# Final Cumulative Stack Benchmark

This run compares the original eager full-prefix inference path with the cumulative no-loss optimization stack.

Final stack: JIT + KV cache + parallel prefill + fixed-length unrolled decode + default XLA fusion + batching.

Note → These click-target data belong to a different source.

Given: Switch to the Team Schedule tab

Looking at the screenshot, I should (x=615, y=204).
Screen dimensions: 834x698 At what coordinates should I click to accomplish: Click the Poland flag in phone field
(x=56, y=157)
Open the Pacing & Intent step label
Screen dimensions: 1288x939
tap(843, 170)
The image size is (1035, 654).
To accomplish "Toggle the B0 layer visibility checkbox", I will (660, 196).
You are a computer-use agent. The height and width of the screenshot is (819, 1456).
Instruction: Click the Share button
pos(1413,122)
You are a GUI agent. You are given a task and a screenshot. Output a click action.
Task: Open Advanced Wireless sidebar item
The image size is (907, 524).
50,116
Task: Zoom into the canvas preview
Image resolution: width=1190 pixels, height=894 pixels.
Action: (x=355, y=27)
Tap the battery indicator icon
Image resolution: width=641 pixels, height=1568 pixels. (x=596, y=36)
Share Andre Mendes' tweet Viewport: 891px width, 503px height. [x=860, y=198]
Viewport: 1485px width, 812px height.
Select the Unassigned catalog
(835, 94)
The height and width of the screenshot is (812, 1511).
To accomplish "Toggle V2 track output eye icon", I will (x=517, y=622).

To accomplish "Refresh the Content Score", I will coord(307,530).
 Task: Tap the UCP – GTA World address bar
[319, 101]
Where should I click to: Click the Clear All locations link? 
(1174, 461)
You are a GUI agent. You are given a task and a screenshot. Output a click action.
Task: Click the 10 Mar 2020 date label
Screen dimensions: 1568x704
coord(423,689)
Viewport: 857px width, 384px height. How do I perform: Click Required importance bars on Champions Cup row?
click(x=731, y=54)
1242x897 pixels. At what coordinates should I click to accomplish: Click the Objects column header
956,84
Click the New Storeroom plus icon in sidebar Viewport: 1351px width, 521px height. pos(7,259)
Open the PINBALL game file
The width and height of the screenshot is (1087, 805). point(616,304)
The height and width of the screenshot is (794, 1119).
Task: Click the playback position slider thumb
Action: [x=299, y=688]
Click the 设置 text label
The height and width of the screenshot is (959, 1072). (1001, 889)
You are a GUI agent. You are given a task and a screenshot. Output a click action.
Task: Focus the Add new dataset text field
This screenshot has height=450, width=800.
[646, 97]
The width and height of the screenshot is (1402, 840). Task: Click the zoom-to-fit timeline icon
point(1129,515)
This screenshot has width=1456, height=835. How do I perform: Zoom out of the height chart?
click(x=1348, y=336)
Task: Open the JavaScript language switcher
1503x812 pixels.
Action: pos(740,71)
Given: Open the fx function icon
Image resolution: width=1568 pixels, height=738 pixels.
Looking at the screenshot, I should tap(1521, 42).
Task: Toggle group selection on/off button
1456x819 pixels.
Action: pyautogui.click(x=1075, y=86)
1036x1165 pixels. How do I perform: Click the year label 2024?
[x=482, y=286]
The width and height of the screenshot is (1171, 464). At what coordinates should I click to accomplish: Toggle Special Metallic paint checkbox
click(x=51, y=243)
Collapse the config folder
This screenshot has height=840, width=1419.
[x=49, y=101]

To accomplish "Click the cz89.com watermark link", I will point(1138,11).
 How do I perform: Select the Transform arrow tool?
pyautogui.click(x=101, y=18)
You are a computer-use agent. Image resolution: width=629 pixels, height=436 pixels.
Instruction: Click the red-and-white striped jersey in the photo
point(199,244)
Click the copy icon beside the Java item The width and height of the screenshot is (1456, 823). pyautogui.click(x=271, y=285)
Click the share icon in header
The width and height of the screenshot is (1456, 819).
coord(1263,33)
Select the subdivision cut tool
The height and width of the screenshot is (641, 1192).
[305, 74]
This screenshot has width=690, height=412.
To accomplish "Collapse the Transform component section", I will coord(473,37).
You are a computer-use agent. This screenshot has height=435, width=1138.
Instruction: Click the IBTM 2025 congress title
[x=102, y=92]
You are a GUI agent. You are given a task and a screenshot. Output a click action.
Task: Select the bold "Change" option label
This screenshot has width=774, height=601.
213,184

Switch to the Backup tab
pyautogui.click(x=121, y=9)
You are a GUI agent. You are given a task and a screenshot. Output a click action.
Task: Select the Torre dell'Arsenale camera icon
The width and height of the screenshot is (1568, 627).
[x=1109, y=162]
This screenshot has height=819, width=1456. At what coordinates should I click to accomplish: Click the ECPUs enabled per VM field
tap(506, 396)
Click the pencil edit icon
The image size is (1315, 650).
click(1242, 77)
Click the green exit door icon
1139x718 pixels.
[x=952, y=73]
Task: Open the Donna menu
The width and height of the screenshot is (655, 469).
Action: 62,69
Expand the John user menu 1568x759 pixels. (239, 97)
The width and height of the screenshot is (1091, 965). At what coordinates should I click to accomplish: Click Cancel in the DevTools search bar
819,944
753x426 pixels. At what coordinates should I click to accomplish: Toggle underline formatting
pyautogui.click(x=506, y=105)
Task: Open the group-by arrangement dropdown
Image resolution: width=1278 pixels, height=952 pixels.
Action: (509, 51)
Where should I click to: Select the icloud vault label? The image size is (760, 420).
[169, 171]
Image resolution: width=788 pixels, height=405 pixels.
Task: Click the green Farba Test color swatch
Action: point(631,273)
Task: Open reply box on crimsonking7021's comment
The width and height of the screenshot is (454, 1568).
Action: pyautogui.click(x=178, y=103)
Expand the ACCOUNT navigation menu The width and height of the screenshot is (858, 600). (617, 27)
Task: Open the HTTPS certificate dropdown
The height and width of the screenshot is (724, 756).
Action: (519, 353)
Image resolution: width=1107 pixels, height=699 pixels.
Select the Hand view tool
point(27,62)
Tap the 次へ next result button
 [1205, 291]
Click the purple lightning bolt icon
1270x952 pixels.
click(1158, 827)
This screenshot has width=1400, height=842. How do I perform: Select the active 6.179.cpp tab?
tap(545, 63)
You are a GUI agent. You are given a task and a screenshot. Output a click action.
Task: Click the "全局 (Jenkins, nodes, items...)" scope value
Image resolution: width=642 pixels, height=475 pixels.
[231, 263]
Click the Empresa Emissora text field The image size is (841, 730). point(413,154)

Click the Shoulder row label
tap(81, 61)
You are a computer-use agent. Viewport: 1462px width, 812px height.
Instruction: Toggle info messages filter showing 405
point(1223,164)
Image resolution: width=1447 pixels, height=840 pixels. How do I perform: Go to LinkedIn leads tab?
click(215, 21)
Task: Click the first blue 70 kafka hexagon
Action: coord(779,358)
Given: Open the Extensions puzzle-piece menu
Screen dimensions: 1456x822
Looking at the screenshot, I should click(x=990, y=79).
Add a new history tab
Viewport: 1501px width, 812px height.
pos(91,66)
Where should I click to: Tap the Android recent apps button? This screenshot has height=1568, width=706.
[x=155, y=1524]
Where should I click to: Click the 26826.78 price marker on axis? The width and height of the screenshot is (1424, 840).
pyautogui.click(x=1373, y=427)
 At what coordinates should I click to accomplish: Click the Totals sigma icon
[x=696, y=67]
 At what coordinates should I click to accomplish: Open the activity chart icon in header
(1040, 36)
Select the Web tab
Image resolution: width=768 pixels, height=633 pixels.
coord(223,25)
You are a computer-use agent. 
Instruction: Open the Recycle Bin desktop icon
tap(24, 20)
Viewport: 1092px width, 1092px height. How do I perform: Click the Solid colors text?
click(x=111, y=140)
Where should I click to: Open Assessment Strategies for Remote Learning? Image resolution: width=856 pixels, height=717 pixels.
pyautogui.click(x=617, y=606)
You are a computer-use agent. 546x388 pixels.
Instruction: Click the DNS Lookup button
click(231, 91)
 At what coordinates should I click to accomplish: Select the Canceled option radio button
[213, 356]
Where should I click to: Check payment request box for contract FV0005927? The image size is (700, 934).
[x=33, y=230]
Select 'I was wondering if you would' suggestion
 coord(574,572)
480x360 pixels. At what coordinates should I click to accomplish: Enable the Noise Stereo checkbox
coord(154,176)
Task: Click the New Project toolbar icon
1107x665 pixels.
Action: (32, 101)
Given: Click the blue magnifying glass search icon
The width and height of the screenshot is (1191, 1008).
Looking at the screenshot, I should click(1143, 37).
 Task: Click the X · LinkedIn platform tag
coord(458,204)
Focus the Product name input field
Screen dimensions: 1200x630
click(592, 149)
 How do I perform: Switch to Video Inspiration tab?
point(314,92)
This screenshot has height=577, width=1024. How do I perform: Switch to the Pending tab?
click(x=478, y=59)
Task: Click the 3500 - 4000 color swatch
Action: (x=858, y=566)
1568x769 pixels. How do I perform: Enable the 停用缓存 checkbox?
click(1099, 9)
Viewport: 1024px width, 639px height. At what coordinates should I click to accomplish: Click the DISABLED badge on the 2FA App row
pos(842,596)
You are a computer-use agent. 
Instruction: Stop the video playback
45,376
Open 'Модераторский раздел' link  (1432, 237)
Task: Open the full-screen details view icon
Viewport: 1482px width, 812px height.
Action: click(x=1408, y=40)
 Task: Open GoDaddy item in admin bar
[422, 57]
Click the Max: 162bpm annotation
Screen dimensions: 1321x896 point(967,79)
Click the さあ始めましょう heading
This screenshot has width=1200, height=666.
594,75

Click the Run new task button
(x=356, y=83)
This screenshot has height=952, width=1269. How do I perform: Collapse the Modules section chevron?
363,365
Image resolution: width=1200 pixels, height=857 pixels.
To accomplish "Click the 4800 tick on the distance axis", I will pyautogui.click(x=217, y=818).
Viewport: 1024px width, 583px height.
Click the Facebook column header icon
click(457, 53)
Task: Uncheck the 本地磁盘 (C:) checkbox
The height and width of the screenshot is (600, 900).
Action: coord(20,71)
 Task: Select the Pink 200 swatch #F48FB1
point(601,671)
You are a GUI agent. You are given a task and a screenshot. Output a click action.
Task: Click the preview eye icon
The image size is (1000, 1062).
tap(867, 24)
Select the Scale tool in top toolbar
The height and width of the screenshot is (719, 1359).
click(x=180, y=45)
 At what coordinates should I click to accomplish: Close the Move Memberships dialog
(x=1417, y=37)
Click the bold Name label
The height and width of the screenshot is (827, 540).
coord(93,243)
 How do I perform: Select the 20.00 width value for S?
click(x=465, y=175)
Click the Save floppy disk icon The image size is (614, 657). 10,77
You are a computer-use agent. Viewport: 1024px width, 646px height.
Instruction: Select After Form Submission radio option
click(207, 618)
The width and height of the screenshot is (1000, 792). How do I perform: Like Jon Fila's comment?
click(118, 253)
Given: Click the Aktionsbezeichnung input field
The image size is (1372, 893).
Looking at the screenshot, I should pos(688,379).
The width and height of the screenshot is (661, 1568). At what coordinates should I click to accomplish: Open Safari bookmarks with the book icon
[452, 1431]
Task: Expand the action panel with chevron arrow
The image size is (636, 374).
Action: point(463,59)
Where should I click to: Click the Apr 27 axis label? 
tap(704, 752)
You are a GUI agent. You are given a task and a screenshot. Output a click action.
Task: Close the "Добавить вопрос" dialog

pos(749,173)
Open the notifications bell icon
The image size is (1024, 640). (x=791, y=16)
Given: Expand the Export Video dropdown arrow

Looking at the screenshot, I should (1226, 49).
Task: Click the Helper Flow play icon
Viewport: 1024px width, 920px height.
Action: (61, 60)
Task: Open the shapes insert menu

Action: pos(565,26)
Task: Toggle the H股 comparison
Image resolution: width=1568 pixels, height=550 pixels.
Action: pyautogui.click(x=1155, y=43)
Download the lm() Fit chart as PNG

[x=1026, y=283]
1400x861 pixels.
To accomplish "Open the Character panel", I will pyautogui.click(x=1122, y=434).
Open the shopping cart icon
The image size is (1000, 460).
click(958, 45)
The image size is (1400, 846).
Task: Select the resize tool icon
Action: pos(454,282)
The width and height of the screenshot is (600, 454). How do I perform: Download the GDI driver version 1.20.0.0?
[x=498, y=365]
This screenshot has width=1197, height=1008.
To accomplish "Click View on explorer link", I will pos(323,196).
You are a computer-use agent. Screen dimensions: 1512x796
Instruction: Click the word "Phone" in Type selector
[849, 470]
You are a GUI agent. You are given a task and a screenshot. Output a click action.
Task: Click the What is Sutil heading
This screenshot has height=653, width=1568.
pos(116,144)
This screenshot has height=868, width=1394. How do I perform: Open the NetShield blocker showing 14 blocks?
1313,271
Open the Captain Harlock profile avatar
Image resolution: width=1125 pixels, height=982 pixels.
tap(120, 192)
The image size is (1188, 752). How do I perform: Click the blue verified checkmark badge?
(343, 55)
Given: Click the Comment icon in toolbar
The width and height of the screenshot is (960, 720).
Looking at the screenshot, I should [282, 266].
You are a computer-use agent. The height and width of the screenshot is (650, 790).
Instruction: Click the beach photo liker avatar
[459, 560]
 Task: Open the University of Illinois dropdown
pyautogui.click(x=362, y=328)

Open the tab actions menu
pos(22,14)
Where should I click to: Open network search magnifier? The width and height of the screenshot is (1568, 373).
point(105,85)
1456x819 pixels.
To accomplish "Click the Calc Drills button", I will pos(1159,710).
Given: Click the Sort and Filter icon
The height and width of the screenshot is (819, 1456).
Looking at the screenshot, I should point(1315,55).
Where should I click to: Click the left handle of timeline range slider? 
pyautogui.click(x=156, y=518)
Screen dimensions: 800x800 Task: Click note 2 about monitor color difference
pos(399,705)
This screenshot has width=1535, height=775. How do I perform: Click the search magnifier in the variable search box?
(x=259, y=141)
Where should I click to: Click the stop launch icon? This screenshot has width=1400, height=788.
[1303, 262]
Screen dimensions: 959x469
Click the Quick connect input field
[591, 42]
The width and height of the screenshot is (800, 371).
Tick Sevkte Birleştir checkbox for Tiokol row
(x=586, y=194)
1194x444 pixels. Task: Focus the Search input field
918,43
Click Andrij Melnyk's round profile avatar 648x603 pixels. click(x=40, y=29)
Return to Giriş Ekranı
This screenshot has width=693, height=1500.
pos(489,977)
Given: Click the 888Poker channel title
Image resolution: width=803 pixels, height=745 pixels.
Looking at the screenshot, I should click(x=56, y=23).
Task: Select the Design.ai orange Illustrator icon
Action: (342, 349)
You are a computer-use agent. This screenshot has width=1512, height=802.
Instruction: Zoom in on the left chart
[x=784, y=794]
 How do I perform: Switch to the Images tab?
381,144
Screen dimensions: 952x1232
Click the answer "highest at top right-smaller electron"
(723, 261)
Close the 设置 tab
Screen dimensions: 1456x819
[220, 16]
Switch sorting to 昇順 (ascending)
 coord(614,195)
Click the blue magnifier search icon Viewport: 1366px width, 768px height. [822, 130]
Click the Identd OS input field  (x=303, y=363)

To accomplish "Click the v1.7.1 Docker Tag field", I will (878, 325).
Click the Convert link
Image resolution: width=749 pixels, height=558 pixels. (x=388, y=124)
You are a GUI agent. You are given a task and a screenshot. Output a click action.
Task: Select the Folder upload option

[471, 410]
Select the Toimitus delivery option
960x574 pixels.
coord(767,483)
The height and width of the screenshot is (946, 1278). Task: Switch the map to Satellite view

| batch | eager tok/s | final tok/s | speedup | eager batch latency | final batch latency | final compile s | reference match |
|---:|---:|---:|---:|---:|---:|---:|---:|
| 1 | 31.371 | 509.259 | 16.23x | 0.6057s | 0.0373s | 7.961s | 3277/3277 |
| 8 | 222.220 | 2252.309 | 10.14x | 0.6840s | 0.0675s | 8.095s | 3277/3277 |
| 32 | 594.830 | 4076.913 | 6.85x | 1.0221s | 0.1491s | 8.072s | 3277/3277 |
| 128 | 624.679 | 6225.107 | 9.97x | 3.8932s | 0.3907s | 8.493s | 3277/3277 |

## Best Result

- Best throughput: `kv_cache_prefill_unrolled` batch `128` at `6225.107` generated tokens/sec.
- Same-batch speedup at batch 128: `9.97x` over original eager batch 128.
- Throughput vs original eager batch 1: `198.43x`.
- Exact arithmetic accuracy stayed `0.991456` on `3277` correctness examples.
- Reference text match vs eager: `3277/3277`.

## Caveats

- This is a CPU run on the available local backend.
- Compile time is separated from steady-state timing; the final batch-128 stack compiled in about 8.49 seconds.
- The model is not perfectly accurate, so speedups are reported for outputs that match the original model, not for a newly perfect model.
- Large-batch throughput improves substantially, but batch latency remains higher than single-request latency.